Right, so I've had to handle a number of these over the last
few weeks while setting up data pipeline in Azure WH. To understand the ShuffleMoveOperation I will give a bit of
context on Azure architecture and will leave the following post here which
briefly talks about Azure warehouse.
An Azure Warehouse is a double edged sword. It has multiple
databases underneath the hood which can make noticeable quick work of any given
work load involving a few million records
or more. It does this by making use of 60 database nodes in
its eco system of components. However, the downside is if the
developer/warehouse admin develops his or her solution in a complex manner or
in a way where the objects of interest are not harmonic in terms of
distribution, he or she are going to have a difficult time.
In other words, to succeed in leveraging the warehouse dog
sled of parallelism, one needs to design their database tables in a way that is
logically aligned with the nodes.
How do I do this? With the distribution key attribute of a
table.
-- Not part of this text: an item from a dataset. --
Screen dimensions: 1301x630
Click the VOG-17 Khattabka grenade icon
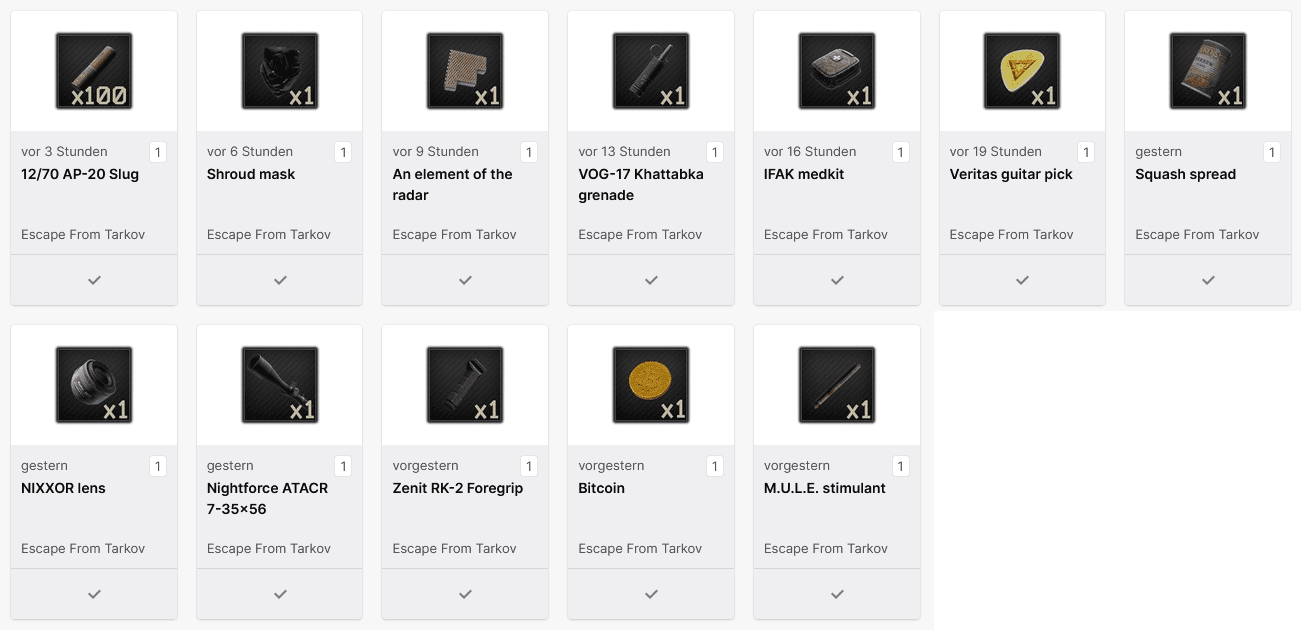[651, 71]
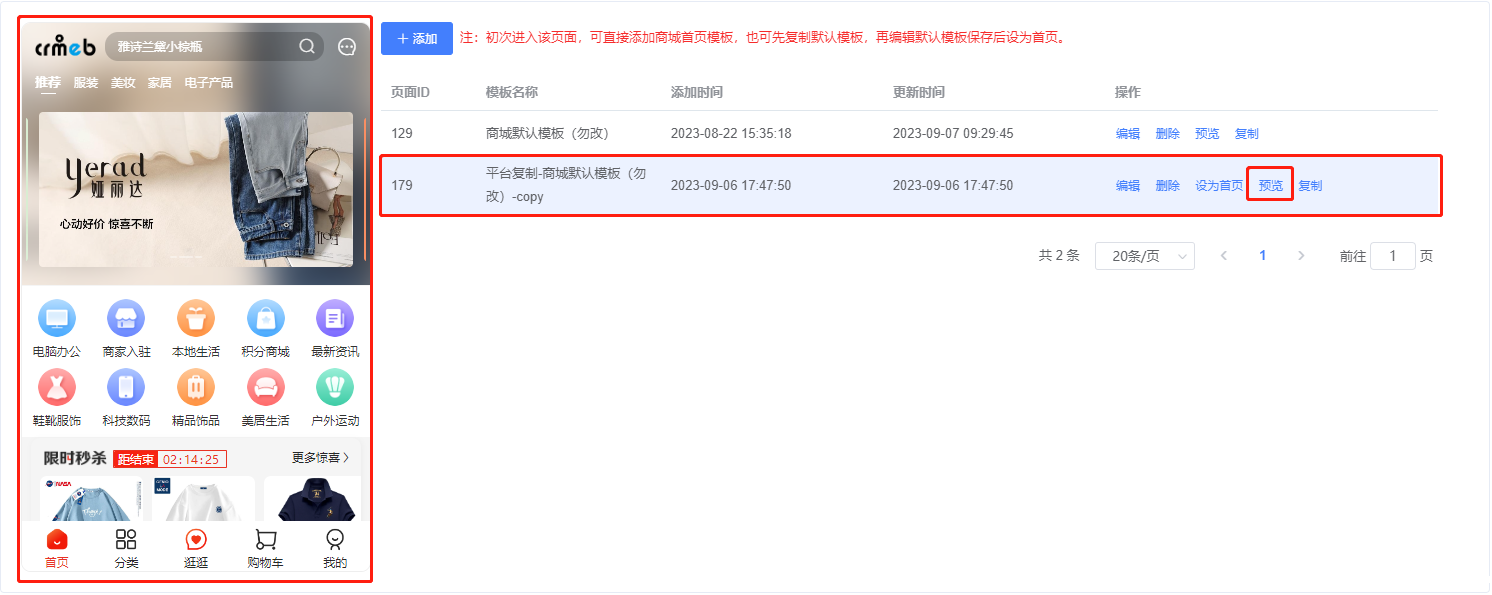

Distribution tells the database how to disseminate data across the disks
of those 60 nodes.
There are 3 distribution types I am aware of.
ROUND_ROBIN - This merely distributes records evenly across
all nodes in a 'one for you, and one for you, and one for you' manner - thus
there is no business domain logic applied in the distribution and the records
are evenly and randomly distributed. This is effective if you need to get data
into a location fast.
REPLICATE - This option tells the database that it needs to
create 60 copies of the object across the 60 nodes. I've used this for
dimensional tables. So when I add a record to the DimCountry - the record is appended
to the 60 copies of the table across the nodes. More on this in a moment.
HASH(COLUMN_NAME) - This distribution option is one of two
keys to rid yourself of the ShuffleMove (more on this in a moment). It is very
simple: High cardinality column in the HASH function means more even data
distribution across the 60 nodes, low cardinality means uneven distribution or
lumps of data on all or a few nodes. Azure will distribute the data by passing
each rows column into a MD5 hash function, and the result is then used to determine
which node the record will be stored on. The higher the cardinality, the more
evenly the data is distributed. So what happens if one uses the gender column
for the HASH function? the data will likely be distributed on 3 nodes: 1 for
NULL, 1 for Male and 1 for Female. this means that retrieving your data will
mean the developer is only using 3 of 60 nodes for heavy lifting. If I use AGE
as a distribution key, results may be better but still there are likely to be
lumps. If I used a surrogate key, I should have a much finer and even level of
distribution.
The thing with Azure is that if I have lumps of data across
my nodes, my query will run only as fast as the slowest node: if I have a limp
of 50 million records on one node, while the remainder have 10, my query will only
return once the 50 million are loaded - the others will standby and wait on the
50 million to load.
Why not just use round robin for maximum distribution?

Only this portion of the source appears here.